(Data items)

▬▬▬▬▬▬▬▬▬▬

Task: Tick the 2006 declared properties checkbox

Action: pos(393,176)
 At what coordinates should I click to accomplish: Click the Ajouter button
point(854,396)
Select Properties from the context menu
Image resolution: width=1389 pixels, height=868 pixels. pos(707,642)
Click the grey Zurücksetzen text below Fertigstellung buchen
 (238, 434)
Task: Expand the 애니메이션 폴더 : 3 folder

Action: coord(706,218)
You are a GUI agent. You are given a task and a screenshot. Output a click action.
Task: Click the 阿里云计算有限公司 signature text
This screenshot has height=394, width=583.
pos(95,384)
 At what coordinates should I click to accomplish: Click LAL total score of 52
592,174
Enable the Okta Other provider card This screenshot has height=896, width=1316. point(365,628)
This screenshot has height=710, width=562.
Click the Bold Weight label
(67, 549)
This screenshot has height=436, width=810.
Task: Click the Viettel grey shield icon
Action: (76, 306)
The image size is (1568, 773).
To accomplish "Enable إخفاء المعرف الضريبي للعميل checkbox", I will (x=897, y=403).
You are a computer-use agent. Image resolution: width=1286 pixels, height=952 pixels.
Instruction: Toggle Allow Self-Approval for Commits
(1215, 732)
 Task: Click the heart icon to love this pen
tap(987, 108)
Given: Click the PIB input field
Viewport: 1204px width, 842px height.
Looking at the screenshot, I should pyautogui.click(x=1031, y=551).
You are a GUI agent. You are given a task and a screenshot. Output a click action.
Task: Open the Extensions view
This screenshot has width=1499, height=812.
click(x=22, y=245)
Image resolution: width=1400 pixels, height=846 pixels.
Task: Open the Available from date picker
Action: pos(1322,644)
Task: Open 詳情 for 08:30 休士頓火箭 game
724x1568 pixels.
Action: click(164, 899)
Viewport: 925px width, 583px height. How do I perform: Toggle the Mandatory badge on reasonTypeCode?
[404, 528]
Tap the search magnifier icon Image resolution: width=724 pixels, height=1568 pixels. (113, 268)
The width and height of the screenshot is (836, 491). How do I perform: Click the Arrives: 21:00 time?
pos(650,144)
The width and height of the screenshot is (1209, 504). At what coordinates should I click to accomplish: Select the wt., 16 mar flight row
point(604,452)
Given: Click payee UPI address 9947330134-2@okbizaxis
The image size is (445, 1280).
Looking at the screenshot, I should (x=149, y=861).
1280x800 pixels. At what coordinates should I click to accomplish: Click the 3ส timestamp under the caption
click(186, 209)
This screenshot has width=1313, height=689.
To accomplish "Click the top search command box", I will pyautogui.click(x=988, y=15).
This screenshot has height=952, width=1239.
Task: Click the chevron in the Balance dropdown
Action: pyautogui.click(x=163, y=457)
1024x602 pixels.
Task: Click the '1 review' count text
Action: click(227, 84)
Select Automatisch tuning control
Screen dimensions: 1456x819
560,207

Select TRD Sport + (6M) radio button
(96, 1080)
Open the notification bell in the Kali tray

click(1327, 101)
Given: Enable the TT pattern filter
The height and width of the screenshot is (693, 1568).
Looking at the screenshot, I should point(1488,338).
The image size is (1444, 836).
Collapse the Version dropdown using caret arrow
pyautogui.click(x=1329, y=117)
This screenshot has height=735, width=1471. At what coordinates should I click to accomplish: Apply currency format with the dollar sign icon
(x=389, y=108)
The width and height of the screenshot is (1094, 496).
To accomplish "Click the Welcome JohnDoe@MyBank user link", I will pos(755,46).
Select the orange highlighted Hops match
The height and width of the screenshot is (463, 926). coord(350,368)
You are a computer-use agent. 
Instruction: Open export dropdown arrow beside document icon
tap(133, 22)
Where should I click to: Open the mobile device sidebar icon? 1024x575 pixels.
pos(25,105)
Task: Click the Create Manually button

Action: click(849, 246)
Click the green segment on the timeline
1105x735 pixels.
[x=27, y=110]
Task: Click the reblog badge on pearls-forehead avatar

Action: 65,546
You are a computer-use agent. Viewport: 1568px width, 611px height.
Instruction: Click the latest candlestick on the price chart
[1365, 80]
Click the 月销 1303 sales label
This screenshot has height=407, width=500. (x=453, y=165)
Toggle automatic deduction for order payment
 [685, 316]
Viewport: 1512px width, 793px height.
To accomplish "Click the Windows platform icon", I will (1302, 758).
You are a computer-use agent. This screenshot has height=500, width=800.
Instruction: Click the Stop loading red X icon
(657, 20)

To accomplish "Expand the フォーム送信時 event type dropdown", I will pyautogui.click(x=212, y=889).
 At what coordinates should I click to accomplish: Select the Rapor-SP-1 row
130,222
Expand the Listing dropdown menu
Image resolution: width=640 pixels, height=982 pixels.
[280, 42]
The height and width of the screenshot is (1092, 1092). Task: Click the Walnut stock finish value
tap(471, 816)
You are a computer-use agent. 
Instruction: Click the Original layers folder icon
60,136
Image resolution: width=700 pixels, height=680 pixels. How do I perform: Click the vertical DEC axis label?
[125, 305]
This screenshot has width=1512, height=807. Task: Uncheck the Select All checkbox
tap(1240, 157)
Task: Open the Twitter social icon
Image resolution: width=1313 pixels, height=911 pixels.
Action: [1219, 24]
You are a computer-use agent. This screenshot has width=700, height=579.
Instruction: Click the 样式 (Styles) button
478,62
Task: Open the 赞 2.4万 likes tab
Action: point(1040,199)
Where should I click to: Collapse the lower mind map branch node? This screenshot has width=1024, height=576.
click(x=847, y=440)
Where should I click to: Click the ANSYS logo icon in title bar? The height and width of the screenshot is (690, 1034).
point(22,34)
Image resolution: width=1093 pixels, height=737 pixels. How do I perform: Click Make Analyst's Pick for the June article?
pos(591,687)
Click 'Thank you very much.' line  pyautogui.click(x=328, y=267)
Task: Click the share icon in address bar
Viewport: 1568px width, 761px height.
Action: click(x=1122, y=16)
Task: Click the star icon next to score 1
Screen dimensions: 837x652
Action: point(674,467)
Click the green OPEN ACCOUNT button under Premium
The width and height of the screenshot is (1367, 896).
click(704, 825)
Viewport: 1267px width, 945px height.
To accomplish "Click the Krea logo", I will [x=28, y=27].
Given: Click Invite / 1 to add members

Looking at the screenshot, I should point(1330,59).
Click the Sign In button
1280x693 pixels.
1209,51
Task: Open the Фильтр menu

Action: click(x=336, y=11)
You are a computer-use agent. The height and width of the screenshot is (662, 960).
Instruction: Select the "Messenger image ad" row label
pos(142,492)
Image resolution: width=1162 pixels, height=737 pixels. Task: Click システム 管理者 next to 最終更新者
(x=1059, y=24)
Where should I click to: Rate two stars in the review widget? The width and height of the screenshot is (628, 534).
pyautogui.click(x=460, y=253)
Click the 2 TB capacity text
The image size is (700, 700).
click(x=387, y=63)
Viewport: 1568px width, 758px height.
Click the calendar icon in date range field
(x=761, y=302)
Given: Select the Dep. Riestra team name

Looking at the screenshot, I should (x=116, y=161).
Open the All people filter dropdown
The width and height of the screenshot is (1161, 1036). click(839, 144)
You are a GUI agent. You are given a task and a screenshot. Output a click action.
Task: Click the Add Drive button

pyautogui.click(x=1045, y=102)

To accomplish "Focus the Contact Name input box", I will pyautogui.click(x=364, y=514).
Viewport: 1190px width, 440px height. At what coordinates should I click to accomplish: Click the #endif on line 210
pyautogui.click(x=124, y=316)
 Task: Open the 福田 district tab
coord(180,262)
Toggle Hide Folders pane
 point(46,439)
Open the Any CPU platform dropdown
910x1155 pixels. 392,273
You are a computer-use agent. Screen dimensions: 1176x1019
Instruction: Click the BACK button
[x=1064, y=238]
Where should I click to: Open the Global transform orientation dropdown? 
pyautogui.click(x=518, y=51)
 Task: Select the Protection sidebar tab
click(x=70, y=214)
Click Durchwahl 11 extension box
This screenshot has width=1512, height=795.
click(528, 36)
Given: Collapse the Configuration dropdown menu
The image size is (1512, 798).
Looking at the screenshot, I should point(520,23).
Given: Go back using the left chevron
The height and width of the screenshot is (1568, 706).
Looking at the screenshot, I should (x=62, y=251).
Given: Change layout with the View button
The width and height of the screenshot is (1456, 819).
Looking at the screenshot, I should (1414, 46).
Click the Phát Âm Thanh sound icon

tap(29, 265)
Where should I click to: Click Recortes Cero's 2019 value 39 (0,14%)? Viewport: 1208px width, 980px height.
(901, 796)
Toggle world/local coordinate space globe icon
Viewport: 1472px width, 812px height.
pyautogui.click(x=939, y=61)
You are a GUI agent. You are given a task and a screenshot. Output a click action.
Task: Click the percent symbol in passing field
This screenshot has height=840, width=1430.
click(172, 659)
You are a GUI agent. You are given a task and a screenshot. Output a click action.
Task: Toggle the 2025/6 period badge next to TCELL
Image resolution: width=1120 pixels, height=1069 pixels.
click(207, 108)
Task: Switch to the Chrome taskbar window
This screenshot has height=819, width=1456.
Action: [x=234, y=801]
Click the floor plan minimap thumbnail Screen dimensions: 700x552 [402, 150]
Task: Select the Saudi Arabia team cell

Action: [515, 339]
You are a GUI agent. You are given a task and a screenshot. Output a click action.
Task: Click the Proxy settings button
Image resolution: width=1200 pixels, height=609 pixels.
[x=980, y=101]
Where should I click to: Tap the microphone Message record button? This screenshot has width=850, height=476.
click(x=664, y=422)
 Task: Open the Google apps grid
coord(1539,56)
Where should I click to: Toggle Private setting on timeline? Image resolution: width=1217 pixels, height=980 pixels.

▬▬▬▬▬▬▬▬▬▬

Which lines in the entries above contain the string "date"? Pick out and copy each of them.

• Answer
Task: Open the Available from date picker
Click the calendar icon in date range field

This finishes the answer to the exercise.